Despite its tremendous potential, several technical problems have prevented the practical use of SCNT, in particular, it has an extremely low efficiency in producing cloned animals. For example, approximately half of mouse SCNT embryos display developmental arrest prior to implantation, and only 1-2% of embryos transferred to surrogate mothers develop to term (Ogura et al., 2013). With the exception of bovine species, which have a higher rate of reproductive cloning efficiency (5 to 20%), the overall reproductive cloning efficiency in all other species is very low (1 to 5%) (Rodriguez-Osorio et al., 2012). Furthermore, the success rate of human ntESCs establishment is also low owing to their poor preimplantation development (10 to 25% to the blastocyst stage; Tachibana et al., 2013; Yamada et al., 2014).

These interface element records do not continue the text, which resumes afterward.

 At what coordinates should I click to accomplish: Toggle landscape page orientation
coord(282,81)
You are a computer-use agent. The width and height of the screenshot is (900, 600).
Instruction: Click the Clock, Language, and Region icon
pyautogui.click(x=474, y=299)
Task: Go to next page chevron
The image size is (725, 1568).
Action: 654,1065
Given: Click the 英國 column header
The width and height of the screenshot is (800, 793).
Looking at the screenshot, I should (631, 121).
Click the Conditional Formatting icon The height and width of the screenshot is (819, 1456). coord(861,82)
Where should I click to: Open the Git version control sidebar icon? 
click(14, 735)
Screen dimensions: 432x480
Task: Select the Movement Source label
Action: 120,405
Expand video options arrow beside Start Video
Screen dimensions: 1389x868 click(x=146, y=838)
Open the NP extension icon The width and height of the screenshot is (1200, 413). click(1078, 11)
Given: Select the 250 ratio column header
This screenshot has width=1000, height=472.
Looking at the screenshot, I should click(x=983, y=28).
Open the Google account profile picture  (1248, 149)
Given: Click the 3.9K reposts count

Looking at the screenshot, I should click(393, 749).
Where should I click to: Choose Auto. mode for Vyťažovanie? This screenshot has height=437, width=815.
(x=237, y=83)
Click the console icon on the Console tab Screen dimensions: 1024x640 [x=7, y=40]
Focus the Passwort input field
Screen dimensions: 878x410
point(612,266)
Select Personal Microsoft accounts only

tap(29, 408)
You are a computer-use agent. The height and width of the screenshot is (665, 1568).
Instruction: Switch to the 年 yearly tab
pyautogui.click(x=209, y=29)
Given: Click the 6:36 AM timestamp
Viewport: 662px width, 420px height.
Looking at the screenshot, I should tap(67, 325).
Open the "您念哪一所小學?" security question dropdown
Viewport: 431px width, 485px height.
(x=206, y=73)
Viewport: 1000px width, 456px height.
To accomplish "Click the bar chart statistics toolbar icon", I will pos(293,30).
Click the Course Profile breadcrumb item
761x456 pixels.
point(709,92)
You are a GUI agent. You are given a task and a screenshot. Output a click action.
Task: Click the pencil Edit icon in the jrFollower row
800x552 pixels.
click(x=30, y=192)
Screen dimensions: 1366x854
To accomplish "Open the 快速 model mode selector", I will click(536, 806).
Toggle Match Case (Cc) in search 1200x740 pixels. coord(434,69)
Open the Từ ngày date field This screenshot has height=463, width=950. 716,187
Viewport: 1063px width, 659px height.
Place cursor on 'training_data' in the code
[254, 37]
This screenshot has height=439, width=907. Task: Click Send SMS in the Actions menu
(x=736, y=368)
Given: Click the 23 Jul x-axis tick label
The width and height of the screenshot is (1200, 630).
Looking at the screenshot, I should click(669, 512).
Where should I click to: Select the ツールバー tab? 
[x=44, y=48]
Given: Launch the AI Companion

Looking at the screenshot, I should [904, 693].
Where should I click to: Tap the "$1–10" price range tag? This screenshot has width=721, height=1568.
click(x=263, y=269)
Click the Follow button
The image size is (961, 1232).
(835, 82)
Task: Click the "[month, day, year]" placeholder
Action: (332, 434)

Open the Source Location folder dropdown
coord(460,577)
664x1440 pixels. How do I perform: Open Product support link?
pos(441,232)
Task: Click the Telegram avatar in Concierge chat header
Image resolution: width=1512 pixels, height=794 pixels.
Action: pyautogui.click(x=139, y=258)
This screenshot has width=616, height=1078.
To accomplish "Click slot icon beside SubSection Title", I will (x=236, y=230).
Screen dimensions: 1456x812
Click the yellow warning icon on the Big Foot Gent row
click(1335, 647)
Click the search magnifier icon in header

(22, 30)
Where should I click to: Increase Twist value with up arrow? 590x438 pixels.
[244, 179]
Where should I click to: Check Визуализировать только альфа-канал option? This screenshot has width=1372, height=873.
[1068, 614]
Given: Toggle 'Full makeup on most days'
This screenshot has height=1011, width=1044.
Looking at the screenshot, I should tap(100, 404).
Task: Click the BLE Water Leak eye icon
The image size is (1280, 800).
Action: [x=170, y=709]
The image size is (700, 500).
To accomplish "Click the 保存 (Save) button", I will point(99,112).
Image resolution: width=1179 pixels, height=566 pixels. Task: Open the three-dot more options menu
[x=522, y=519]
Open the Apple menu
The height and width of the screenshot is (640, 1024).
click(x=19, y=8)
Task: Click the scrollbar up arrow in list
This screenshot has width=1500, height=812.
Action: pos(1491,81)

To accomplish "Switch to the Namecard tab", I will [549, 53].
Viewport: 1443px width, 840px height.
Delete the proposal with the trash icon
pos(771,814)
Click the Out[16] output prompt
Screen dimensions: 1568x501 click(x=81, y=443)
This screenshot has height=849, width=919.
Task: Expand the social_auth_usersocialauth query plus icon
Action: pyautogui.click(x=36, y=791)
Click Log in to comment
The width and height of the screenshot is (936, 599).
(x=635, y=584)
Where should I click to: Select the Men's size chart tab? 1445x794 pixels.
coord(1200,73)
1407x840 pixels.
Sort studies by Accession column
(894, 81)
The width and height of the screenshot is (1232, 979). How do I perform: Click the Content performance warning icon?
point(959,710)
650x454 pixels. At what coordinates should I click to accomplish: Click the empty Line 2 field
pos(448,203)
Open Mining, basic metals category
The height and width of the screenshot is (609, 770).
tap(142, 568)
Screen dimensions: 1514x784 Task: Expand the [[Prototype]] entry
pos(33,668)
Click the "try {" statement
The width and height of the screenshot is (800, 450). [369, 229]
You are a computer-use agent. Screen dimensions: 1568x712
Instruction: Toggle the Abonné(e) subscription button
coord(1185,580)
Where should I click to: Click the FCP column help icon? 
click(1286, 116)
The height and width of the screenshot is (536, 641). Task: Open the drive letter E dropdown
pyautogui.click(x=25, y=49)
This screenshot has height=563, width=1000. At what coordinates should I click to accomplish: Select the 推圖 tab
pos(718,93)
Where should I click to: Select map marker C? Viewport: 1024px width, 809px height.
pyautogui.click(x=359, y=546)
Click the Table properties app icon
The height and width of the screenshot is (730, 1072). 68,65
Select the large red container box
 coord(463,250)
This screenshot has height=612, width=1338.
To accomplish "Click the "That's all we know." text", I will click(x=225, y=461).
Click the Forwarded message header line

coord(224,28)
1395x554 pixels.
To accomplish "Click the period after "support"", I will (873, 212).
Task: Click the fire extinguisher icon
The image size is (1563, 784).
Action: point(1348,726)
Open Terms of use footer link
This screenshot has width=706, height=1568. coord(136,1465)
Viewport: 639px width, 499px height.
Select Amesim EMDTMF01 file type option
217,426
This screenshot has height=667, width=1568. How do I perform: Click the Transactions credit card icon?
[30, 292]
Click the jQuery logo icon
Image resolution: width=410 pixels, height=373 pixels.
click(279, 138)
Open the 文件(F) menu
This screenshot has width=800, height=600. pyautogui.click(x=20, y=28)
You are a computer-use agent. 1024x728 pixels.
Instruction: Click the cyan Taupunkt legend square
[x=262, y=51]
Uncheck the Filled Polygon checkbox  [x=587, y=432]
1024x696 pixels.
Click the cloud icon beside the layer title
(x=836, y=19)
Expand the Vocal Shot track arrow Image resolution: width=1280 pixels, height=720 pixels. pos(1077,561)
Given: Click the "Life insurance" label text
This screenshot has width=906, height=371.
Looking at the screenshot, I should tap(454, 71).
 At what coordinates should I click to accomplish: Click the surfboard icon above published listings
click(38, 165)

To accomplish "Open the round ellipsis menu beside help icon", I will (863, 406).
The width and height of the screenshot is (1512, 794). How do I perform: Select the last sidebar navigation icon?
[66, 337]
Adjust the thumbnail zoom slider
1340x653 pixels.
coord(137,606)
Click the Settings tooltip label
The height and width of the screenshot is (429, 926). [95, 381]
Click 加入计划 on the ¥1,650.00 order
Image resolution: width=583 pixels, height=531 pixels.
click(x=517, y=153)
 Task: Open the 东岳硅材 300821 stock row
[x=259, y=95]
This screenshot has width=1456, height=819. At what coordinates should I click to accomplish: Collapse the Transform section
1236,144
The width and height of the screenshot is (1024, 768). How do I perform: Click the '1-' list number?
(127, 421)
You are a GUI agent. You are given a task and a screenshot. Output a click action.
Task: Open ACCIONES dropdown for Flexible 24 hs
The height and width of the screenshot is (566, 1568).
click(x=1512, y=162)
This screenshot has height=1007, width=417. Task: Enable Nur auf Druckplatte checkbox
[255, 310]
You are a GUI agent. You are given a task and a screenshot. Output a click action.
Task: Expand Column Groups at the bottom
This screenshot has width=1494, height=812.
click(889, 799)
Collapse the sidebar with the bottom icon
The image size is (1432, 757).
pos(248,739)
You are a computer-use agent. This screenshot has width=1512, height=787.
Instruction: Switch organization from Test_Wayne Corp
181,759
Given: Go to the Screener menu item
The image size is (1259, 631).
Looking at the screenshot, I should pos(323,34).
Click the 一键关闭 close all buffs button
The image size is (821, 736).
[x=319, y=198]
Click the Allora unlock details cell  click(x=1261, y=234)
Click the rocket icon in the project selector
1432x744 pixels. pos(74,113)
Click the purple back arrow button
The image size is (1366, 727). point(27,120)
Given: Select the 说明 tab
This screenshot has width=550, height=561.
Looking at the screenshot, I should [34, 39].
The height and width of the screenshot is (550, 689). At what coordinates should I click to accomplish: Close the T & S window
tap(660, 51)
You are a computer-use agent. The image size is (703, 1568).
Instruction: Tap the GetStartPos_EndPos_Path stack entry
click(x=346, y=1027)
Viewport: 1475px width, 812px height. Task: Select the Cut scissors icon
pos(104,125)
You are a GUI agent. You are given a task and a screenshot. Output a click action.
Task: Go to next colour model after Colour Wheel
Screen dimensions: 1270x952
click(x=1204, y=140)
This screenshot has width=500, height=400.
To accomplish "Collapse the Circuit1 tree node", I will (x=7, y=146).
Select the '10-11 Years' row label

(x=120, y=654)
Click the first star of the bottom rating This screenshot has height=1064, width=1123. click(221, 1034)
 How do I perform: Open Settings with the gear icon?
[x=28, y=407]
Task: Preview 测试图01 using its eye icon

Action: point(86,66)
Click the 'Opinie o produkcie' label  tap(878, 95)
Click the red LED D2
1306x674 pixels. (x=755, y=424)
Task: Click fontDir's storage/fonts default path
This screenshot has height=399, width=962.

To realize the application potential of SCNT, efforts have been taken to improve SCNT cloning efficiency. First, transient treatment of 1-cell SCNT embryos with histone deacetylase (HDAC) inhibitors, such as Tricostatin A (TSA) or scriptaid, has been reported to improve reprogramming efficiency of various mammalian species including mouse (Kishigami et al., 2006; Van Thuan et al., 2009), pig (Zhao et al., 2009), bovine (Akagi et al., 2011) and humans (Tachibana et al., 2013; Yamada et al., 2014). Secondly, knockout or knockdown of Xist has been reported to improve postimplantation development of mouse SCNT embryos (Inoue et al., 2010; Matoba et al., 2011). However, neither of these methods improve the cloning efficiency of SCNT enough for SCNT to be useful for reproductive cloning of non-human mammals, or for the generation of human pluripotent stem cells (e.g. human ntESC) for therapeutic cloning or regenerative therapies.
The developmental defects of SCNT embryos start to appear at the time of zygotic gene activation (ZGA), which occurs at the 2-cell stage in mouse and at the 4- to 8-cell stage in pig, bovine and human (Schultz, 2002). SCNT embryos have difficulties in ZGA due to undefined epigenetic barriers pre-existing in the genome of donor cells. Although a number of dysregulated genes in mouse 2-cell SCNT embryos (Inoue et al., 2006; Suzuki et al., 2006; Vassena et al., 2007), and in the late cleavage stage human SCNT embryos (Noggle et al., 2011) have been identified, the nature of the “pre-existing epigenetic barriers” and their relationship with impaired ZGA in SCNT embryos are unknown.
Accordingly, there is a need to improve mammalian cloning efficiency by removing such epigenetic barriers in the genome of the donor cell nuclei so that the SCNT embryo can proceed efficiently through zygotic gene activation (ZGA) and the SCNT embryo can proceed through the 2-, 4- and 8-cell stage to blastocyst without developmental defects or loss of viability.